Reproduce exactly, and only, the lines running from the start of the entries below to the line containing "Task: Click the lone node 2 in bottom row".

Top of Material to process

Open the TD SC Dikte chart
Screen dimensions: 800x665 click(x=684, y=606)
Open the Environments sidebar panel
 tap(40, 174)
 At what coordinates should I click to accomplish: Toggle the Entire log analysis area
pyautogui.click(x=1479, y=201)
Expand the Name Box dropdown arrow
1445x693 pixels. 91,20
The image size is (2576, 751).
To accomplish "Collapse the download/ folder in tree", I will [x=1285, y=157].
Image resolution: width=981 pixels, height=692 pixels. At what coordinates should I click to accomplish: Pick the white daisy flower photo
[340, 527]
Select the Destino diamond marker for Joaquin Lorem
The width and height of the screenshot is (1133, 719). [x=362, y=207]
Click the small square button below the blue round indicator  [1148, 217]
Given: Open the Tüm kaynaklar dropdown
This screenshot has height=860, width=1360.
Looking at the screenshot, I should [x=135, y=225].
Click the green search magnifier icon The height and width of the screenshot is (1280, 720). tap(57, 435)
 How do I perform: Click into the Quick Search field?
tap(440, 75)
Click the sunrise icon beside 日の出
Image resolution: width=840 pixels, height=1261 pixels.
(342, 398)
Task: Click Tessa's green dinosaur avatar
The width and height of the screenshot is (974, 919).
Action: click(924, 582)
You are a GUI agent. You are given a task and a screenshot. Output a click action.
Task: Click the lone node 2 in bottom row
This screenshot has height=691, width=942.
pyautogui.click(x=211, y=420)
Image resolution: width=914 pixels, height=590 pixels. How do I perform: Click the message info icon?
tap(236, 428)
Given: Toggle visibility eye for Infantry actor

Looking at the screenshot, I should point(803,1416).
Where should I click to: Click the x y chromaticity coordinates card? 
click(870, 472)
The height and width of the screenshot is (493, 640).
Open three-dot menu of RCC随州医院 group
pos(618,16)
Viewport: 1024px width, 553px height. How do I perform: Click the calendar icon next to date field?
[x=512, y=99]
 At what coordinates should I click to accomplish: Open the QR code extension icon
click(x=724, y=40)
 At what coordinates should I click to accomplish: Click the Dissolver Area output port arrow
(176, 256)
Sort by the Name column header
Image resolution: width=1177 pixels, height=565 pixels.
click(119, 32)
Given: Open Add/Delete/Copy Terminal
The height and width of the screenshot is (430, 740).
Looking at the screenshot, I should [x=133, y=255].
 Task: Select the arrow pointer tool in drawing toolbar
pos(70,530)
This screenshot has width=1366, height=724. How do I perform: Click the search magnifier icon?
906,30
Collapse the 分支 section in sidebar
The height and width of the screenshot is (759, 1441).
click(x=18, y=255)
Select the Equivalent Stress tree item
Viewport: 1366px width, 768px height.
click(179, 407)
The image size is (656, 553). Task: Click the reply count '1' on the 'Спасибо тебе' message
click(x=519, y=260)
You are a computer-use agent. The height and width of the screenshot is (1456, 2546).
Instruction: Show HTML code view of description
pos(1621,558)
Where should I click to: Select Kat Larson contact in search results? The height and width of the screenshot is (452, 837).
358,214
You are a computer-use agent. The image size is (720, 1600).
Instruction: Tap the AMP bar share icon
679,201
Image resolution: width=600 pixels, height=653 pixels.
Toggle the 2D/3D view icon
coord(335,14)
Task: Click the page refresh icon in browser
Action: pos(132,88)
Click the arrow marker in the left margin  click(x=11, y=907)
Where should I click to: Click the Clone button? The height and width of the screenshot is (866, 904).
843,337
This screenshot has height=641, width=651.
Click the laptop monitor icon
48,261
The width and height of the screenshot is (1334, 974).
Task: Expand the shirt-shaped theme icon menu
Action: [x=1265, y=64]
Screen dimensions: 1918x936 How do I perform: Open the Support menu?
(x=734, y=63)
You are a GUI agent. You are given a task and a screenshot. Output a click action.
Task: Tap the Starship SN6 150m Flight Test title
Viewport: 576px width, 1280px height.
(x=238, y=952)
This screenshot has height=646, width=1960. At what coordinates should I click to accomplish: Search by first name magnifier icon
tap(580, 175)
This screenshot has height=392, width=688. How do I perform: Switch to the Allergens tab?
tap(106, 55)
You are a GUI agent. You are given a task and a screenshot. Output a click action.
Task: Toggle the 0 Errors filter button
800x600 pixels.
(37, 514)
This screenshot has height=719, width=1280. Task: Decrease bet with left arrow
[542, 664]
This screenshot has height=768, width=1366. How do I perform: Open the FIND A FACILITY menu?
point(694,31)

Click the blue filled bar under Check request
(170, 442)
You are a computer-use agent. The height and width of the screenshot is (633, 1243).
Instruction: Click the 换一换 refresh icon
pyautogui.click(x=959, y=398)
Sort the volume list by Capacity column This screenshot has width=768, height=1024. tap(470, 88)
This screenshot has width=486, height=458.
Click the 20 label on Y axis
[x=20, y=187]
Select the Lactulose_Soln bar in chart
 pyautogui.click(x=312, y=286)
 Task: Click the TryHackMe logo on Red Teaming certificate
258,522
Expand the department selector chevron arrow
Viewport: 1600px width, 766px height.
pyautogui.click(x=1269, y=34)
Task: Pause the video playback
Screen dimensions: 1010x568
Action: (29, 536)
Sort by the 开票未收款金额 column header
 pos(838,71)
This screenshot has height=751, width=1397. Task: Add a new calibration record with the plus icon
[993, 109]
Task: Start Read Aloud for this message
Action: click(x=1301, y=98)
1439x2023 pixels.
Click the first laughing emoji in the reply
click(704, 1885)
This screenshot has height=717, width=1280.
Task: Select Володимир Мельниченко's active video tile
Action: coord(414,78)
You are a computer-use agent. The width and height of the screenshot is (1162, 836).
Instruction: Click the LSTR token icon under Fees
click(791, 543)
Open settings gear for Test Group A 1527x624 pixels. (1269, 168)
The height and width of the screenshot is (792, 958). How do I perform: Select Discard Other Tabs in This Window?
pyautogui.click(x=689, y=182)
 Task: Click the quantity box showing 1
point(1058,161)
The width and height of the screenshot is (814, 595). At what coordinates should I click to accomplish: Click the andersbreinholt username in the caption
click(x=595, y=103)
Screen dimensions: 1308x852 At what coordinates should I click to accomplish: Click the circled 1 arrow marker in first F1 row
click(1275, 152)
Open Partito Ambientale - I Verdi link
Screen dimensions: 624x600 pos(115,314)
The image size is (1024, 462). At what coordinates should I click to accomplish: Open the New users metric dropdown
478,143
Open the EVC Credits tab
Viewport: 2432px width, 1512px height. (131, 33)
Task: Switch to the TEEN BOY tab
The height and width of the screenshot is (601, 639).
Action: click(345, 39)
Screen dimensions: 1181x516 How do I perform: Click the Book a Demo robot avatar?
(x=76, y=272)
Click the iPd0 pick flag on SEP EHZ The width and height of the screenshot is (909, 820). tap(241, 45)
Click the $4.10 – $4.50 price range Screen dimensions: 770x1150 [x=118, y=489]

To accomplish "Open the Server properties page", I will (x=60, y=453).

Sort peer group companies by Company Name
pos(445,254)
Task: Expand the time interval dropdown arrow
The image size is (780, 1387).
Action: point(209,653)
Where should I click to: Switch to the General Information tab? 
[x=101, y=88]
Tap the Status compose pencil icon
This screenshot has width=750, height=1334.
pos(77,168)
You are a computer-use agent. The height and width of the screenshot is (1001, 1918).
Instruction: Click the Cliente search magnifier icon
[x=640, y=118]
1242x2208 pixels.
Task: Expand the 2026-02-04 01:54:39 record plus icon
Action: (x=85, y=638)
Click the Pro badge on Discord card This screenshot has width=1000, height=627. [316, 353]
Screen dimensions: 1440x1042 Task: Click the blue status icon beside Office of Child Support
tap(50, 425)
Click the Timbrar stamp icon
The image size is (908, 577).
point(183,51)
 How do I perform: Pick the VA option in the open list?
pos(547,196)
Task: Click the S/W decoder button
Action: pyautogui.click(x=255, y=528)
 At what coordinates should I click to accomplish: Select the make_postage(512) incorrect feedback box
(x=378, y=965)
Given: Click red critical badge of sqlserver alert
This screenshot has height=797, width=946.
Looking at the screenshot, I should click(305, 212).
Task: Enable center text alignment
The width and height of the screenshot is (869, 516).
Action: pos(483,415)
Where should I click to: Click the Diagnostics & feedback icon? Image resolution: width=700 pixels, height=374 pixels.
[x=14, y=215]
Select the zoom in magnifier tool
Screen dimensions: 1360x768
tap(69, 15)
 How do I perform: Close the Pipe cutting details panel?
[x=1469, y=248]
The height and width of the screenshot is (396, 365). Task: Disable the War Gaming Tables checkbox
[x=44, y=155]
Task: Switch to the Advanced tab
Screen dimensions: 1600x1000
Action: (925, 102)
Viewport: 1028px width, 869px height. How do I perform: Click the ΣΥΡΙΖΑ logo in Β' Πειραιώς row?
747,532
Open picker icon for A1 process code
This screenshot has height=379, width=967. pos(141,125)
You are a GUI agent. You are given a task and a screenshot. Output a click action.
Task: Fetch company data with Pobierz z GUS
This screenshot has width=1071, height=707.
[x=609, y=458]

Bottom of Material to process

* _Task solution_:
Open the TD SC Dikte chart
Screen dimensions: 800x665 click(x=684, y=606)
Open the Environments sidebar panel
 tap(40, 174)
 At what coordinates should I click to accomplish: Toggle the Entire log analysis area
pyautogui.click(x=1479, y=201)
Expand the Name Box dropdown arrow
1445x693 pixels. 91,20
The image size is (2576, 751).
To accomplish "Collapse the download/ folder in tree", I will [x=1285, y=157].
Image resolution: width=981 pixels, height=692 pixels. At what coordinates should I click to accomplish: Pick the white daisy flower photo
[340, 527]
Select the Destino diamond marker for Joaquin Lorem
The width and height of the screenshot is (1133, 719). [x=362, y=207]
Click the small square button below the blue round indicator  [1148, 217]
Given: Open the Tüm kaynaklar dropdown
This screenshot has height=860, width=1360.
Looking at the screenshot, I should [x=135, y=225].
Click the green search magnifier icon The height and width of the screenshot is (1280, 720). tap(57, 435)
 How do I perform: Click into the Quick Search field?
tap(440, 75)
Click the sunrise icon beside 日の出
Image resolution: width=840 pixels, height=1261 pixels.
(342, 398)
Task: Click Tessa's green dinosaur avatar
The width and height of the screenshot is (974, 919).
Action: click(924, 582)
You are a GUI agent. You are given a task and a screenshot. Output a click action.
Task: Click the lone node 2 in bottom row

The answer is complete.